Thursday 18 February 2010

Maya mania.


I watched the film Apocalypto today, catching it on BBC I player. Nicely done, but so gory that I wouldn't want to see it again too soon. Mel Gibson, the director, seems to be the man to go to for beautifully-shot, ultra-violent historical films in obscure languages. After some character-establishing scenes (involving the impaling of a tapir ) the action gets going when a small army of villainous Maya warriors come raiding the hero's forest village for slaves and sacrifice victims. Amid this violent backdrop, the hero, a hunter called Jaguar Paw (Rudy Youngblood) lowers his wife and son down a deep, unescapable hole (for safety) before rushing off, as it appears, to single-handedly take on the elite Mayan death-squad. Self-confidence is a grand thing but it seemed a bit ambitious for him to think he might still be around later to fish his loved-ones out. Having been dragged from the jungle to the city, the Jaguar Paw is all ready to have his heart cut out by the priests.(The blue pain the sacrifice-victims were daubed in seemed to be making use of left-over woad from Braveheart (along with plenty of fake blood from The Passion. ) The unexpected solar eclipse that saved him seemed a bit of a Deus Ex Machina, especially considering that the real Maya priests were said to be great astrologers, who would presumably not have been caught out like this. Interesting culture, not often seen in films, with none of the brutality left to the imagination. The villainous Maya warriors were a fearsome looking bunch. Normally you have to go to Camden Town to see that many tattoos and piercings. These movie Mayas managed to look pretty warlike even with their bare buttocks on display, a fact that lends new meaning to the term 'Badass'. In short, don't watch Apocalypto if you like tapirs and namby-pamby cultural relativism, or if you don't want to go on a particularly unpleasant walk in the woods.


The arrival of the Spanish in the final scene ended things on a reflective note about whether it wasn't just as well in the long run- even though the colonization was just as dangerous, implicitly, to the more sympathetic, forest-dwelling tribespeople of central America as it was to the cruel urban cultures that raised the blood-soaked pyramids.


The film provoked me to do a little reading about early Spanish contact with the Maya.
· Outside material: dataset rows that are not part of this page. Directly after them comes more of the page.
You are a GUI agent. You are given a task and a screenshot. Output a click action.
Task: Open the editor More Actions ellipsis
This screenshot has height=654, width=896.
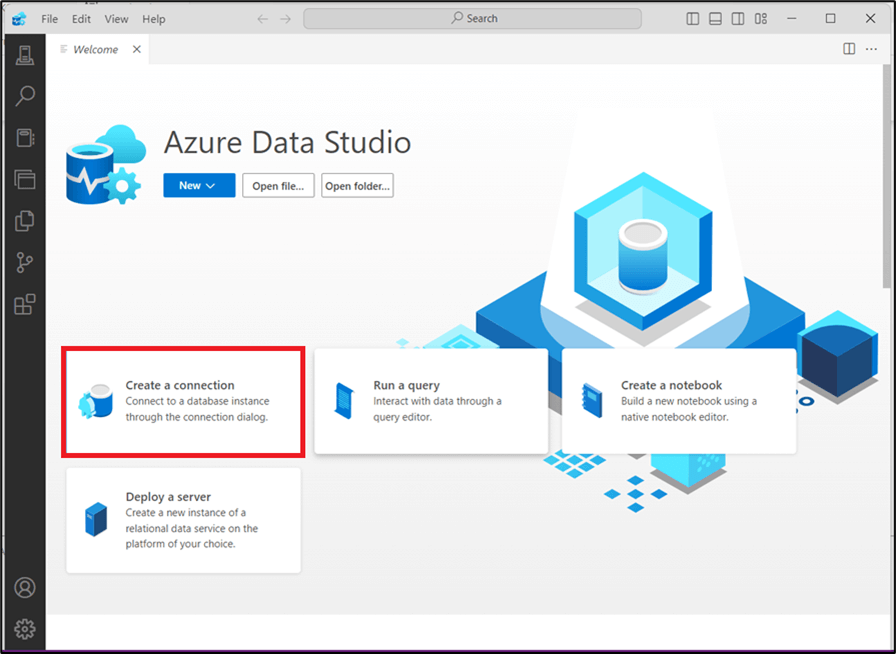tap(871, 49)
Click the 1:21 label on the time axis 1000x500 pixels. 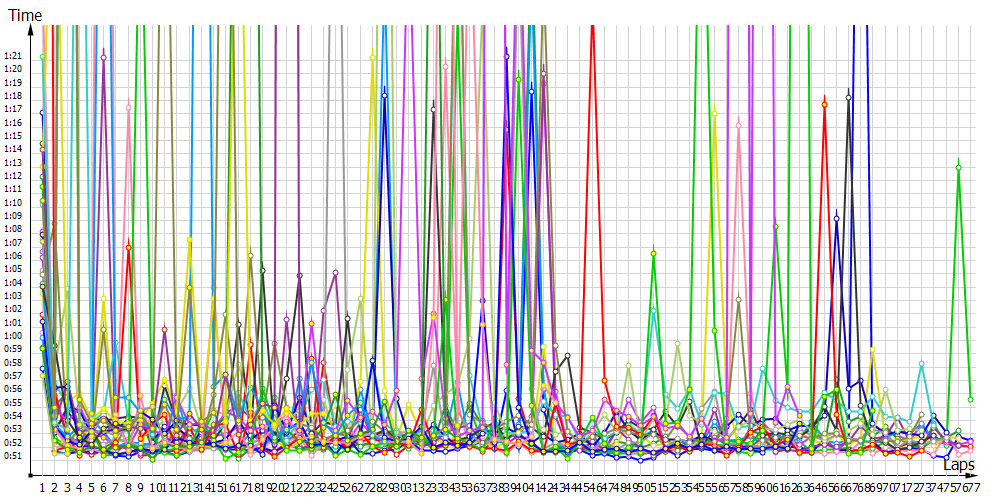(14, 56)
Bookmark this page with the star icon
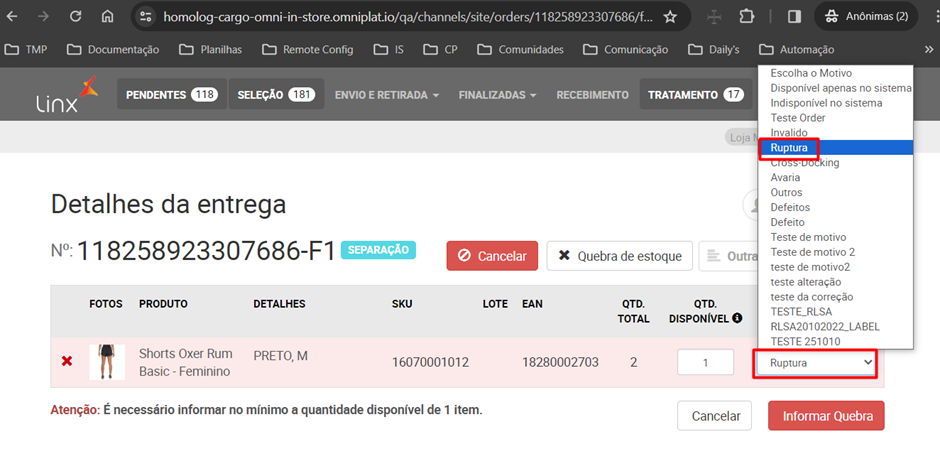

I discovered a personality who had not made much impact on my consciousness before, namely Gonzalo Guerrero. This chap would be the good subject for a picture, or even a story. He was a sailor with the Spanish Conquistadors who was shipwrecked on the Mexican coast in 1511. Captured by the local Maya, most of his comrades were sacrificed to the Gods. Gonzalo won his freedom, however, on account of his bravery and became a warrior serving another Maya lord, in which capacity he did rather well. He must have been a resilient character, with qualities the natives could admire. By the time the Spanish next encountered him he had 'gone native'. He had a married a Maya lady and had fathered three children by her (the first individuals ever born of mixed European and Native-American race. This in itself is quite a thought. The human race completed its circumnavigation and joined up the circle of the globe genetically in the Guerrero family). Gonzalo even had a tattooed face and pierced ears, as he wrote to Cortes 'what would the Spanish make of me now?'. He had risen to become a respected commander, and went on to champion his adopted people in battle against his former compatriots. Gonzalo's example goes to show that there must have been something to be said for the culture to which the Spanish conquest put an end.